Zero-click vulnerabilities — flaws in software products which remain unknown to their creator — have skyrocketed. Hackers have exploited such vulnerabilities to spy on unwary victims’ devices and apps – leading them down a path toward remote code execution (RCE), privilege escalation, data exfiltration or app manipulation.

Market demand for vulnerabilities stems from technological advancements that have made hacking iOS or Android phones an expensive endeavor, prompting hackers and intelligence agencies to pay more for zero-day hacking techniques that bypass these defenses.

Mashable reports that Zerodium, a Russian firm offering sophisticated bug chains exclusively to “Russian private and government organizations”, is offering $20 million for them to remotely compromise iPhones running iOS or Android, such as WhatsApp or Signal. It appears this premium pricing reflects both researchers unwilling to collaborate with Russia while their invasion of Ukraine persists and an appetite among these customers for paying an increased cost premium.

Exploiting WhatsApp offers several distinct advantages to government hackers employed by intelligence and law enforcement agencies; one being that they only require access to your WhatsApp messages without necessarily needing to compromise your device as a whole. In fact, NSO Group was caught using a zero-day vulnerability specific to WhatsApp to target dissidents and journalists.

Zero-Click Remote Spyware Exploits

Zero-click attacks exploit vulnerabilities within applications rather than asking users to click a malicious link, making these attacks less detectable yet still becoming effective in targeting vulnerable targets. Government hackers tend to prefer this form of attack for its stealthiness and difficulty of detection – likely explaining their increased prevalence among hackers today.

Motherboard and Washington Post reported in 2018 on an incident where Saudi government agents used Pegasus spyware to hack journalist Jamal Khashoggi’s phone using WhatsApp video files sent from one phone to the next containing Pegasus, and were then able to track his location, listen in on calls, read texts messages and access apps on his device.

These types of attacks tend to target high-profile targets, and as a result the price for exploits has skyrocketed over the years.
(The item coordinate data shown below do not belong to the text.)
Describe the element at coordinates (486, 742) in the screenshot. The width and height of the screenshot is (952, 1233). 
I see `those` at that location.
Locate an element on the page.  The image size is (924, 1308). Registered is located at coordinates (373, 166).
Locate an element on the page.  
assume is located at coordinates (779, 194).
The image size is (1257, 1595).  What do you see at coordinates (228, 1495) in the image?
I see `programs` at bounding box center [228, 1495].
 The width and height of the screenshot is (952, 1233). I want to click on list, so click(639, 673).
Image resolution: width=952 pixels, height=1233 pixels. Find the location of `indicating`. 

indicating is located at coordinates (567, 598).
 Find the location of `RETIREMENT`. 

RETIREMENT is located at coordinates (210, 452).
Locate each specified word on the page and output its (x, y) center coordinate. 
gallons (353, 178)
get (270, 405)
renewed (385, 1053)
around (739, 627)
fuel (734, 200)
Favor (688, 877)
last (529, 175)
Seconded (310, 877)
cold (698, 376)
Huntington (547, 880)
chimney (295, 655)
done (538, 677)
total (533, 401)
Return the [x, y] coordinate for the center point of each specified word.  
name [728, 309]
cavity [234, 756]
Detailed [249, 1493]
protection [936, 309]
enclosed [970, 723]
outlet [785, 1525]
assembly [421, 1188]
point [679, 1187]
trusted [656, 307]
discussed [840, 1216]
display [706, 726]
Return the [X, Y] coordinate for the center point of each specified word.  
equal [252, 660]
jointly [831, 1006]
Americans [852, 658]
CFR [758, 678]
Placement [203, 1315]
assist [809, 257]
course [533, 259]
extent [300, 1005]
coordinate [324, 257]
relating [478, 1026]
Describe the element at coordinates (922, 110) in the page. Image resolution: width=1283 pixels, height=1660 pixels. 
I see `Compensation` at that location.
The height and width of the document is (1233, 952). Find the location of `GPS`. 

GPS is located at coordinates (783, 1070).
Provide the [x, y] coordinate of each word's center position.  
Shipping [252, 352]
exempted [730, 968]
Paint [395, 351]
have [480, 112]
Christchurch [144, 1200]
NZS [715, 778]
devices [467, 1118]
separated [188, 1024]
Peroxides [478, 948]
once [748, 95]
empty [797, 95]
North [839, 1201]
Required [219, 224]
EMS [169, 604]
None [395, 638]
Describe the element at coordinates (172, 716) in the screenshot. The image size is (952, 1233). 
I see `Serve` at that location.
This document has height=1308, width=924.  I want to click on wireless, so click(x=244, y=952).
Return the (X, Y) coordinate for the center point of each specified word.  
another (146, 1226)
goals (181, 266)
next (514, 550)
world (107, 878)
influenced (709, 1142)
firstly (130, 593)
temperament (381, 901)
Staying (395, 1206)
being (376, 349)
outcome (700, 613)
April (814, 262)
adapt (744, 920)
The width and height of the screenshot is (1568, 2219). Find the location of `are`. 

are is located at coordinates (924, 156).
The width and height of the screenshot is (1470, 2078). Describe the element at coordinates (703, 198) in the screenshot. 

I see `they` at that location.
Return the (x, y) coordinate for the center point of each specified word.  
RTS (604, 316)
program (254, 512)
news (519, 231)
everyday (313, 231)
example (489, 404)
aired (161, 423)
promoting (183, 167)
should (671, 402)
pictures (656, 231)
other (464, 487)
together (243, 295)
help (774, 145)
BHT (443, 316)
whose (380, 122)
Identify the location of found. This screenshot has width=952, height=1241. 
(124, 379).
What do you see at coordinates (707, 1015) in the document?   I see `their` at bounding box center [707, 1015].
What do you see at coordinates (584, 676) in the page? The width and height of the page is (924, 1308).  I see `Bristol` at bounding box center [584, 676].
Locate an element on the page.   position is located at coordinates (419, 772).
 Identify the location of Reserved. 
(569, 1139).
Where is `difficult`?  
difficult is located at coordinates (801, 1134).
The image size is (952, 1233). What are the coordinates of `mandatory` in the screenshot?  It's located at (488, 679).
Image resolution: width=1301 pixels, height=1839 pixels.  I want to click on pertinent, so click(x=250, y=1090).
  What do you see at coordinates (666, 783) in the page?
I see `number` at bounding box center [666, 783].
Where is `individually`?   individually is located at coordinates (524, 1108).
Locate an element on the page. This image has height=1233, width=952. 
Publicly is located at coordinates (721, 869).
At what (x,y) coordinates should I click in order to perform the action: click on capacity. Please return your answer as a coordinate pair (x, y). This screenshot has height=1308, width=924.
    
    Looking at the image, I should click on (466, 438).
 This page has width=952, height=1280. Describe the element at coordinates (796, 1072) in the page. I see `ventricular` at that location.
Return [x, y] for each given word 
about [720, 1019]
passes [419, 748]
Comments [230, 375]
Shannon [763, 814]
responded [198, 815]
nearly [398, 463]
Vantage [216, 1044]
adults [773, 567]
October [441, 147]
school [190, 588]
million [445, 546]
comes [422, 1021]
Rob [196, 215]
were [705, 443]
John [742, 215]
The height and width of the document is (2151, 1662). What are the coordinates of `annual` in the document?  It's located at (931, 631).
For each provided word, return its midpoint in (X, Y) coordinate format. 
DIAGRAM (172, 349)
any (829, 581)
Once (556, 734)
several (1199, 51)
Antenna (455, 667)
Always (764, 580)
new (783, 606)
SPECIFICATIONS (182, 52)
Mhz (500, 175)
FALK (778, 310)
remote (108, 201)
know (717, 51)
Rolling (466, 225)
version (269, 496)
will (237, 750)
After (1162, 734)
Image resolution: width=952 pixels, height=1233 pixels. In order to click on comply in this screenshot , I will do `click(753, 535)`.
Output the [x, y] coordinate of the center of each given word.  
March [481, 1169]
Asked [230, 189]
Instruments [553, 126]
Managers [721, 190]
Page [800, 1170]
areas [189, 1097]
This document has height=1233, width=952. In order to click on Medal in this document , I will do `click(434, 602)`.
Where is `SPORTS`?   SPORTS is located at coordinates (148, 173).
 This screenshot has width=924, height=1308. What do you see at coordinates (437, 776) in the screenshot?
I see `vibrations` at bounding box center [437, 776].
In 2020 alone, an Android zero-click RCE exploit which allowed for monitoring and reading WhatsApp messages was sold for an astonishing $1.7 million!

Though these high-profile hacks are frightening, there are ways you can safeguard against them. One strategy is to centralize all sensitive communications on one device (disappearing messages are an excellent solution), avoid jailbreaking your phone because that bypasses many security features built into its firmware, install verified software from only trusted sources and avoid downloading anything that could contain vulnerabilities that can be exploited through zero-click attacks, etc.

Mark Funk
Mark Funk is an experienced information security specialist who works with enterprises to mature and improve their enterprise security programs. Previously, he worked as a security news reporter.